For this reason, Tobin said, very little agreement can be found between either side of the debate on such religiously controversial issues as immigration.

“From a practical standpoint, it’s worth noting that this river is flowing in the wrong direction,” he said. “That is, the teaching and values of our faith should be informing our politics. Not the other way around. Political means are to serve the common good.”

Tobin said Catholics are encouraged not to abandon their political beliefs and parties but to stay and try and advocate for change from the inside.

“When politics become your idol, there are at least three variants on how this can go terribly wrong,” he said. “First, people let their bad politics overtake their faith in terms of what holds the most sway in their conscience. … Secondly, people let their ideas warp the actual proclamations of their faith.”

To this point, Tobin examined the justification of separation of families at the border through the use of scripture. As Satan tempted Jesus in the wilderness by quoting the Bible, he said, many Americans are pulled astray by a similar perversion of scripture.

“The third variant, people discarding faith altogether, leaving the political realm unchallenged,” Tobin said.

Though secularization has allowed a great amount of progress and acceptance to arise in the U.S. toward the LGBTQ community, Tobin said it has also changed people’s attitudes toward immigrants.

“Research shows that Evangelicals who don’t regularly attend church are less hostile to gay people than those who do, but they’re more hostile to African Americans, Latinos and Muslims,” he said, quoting an article from The Atlantic.
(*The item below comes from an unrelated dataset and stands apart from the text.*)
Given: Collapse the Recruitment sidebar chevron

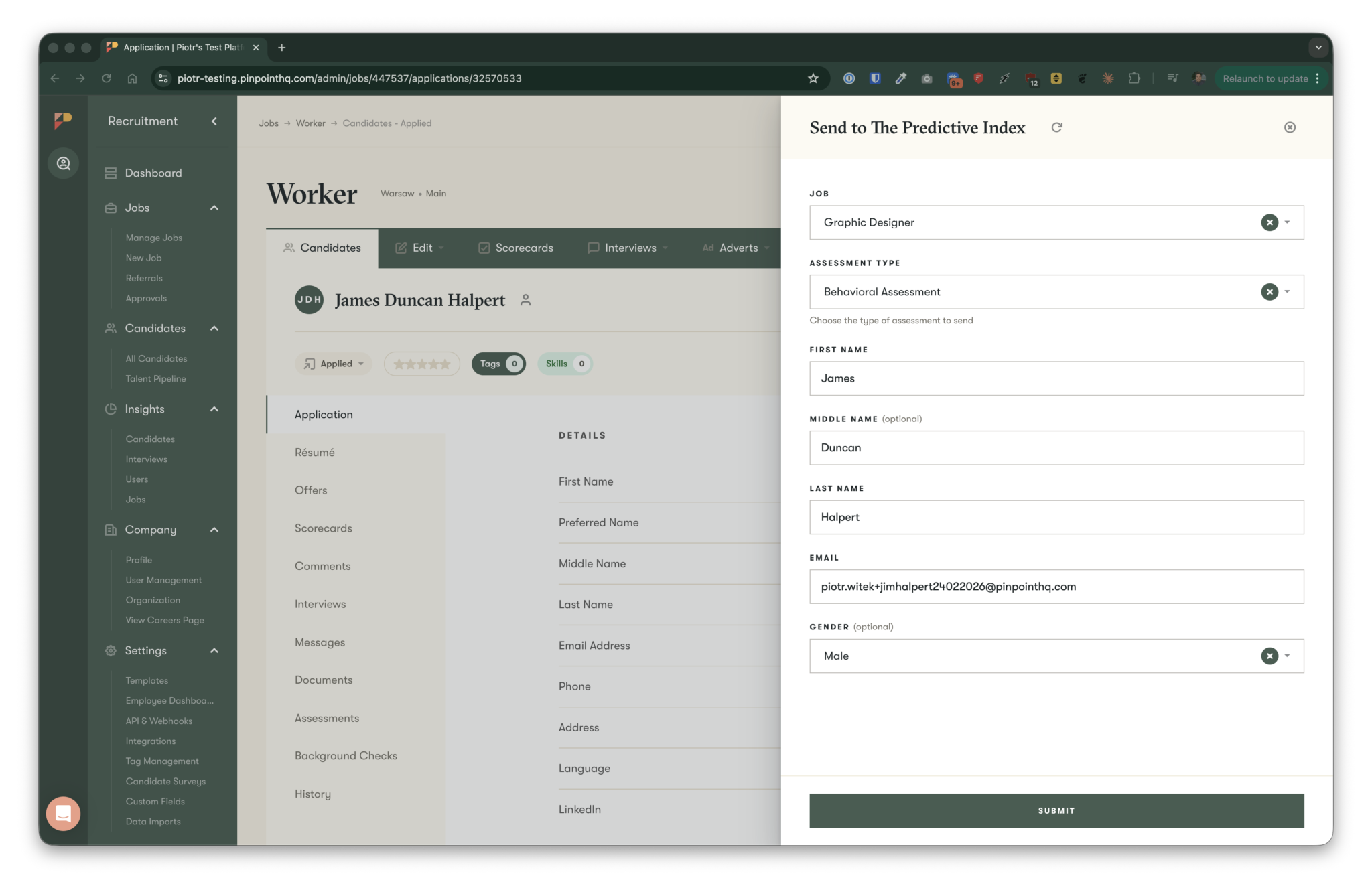Looking at the screenshot, I should (214, 121).
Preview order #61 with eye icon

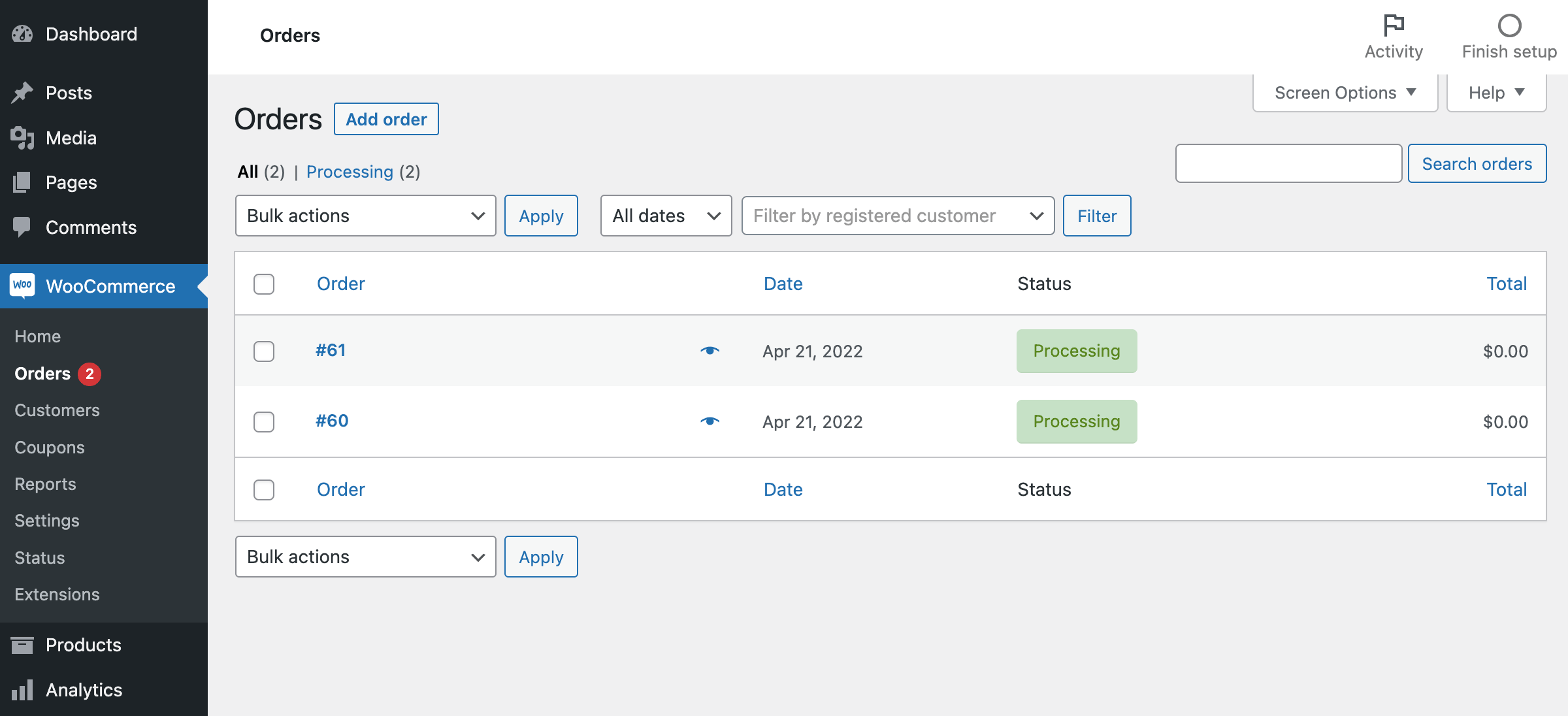[710, 351]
Referencing a speech from Pope Francis, Tobin said fear is hardening the hearts of so many Americans to the suffering of the people who immigrate to the U.S. to escape the dangers of their homeland for the safety of themselves and of their families.

According to Jesus’s teachings, Tobin said, it should not be so.

“You see, friends, a Samaritan sees the world differently,” he said. “The ancient man by the roadside is not seen as something potentially dangerous or unclean, but is someone whose sufferings we are called to share.”